**INPUT RECORDS:**

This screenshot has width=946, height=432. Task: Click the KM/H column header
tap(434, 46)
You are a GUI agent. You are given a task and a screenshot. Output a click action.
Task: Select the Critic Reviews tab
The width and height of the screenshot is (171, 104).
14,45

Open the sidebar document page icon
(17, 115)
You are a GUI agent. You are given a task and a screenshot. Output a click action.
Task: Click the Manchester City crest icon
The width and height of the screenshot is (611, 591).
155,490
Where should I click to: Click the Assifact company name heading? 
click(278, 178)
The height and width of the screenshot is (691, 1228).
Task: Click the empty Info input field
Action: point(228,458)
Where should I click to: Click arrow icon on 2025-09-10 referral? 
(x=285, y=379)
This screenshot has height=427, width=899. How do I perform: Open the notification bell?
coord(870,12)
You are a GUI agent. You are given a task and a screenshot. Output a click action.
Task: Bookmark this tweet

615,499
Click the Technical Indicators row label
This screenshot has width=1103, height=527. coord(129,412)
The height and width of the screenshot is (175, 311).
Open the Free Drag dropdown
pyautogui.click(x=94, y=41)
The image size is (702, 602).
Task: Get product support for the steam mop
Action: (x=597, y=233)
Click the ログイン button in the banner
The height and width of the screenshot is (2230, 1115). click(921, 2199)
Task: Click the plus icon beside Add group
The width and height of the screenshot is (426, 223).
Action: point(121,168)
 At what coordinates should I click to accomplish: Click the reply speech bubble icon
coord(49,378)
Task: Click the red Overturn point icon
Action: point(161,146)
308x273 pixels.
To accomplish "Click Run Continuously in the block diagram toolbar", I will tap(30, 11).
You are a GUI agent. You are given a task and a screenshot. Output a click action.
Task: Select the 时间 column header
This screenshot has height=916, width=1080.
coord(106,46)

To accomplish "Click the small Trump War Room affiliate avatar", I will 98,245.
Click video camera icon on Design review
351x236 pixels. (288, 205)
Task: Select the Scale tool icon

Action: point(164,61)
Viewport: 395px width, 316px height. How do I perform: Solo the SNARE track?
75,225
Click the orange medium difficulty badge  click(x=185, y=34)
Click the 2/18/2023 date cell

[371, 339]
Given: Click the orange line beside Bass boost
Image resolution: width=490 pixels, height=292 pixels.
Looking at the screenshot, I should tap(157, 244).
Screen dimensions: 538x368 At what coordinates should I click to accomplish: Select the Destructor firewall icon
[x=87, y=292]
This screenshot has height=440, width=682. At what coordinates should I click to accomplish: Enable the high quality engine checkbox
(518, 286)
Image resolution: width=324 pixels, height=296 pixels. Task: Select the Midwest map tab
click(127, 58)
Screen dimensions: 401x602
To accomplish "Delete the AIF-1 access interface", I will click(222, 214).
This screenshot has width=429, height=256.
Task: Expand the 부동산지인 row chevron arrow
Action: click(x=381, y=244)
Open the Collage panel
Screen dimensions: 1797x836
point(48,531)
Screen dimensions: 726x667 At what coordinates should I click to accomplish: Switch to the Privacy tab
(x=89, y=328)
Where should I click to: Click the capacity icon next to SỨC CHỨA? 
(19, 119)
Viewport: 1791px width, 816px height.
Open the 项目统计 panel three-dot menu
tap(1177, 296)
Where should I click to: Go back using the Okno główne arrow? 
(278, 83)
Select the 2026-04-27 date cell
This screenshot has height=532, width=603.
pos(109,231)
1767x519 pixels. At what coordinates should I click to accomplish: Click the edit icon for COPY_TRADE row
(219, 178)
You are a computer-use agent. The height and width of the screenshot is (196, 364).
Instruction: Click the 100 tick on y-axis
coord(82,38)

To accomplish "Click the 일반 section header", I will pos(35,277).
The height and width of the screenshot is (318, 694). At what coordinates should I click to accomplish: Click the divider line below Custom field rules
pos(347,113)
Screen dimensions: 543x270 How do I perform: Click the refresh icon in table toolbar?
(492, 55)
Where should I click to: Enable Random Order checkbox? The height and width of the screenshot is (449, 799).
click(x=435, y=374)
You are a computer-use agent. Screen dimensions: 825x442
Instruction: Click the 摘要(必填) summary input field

**PROBLEM REQUIREMENTS:** Nothing but the lines holding the word "beside" should be returned from the listing above.

**RESPONSE AREA:**
Task: Click the plus icon beside Add group
Given: Click the orange line beside Bass boost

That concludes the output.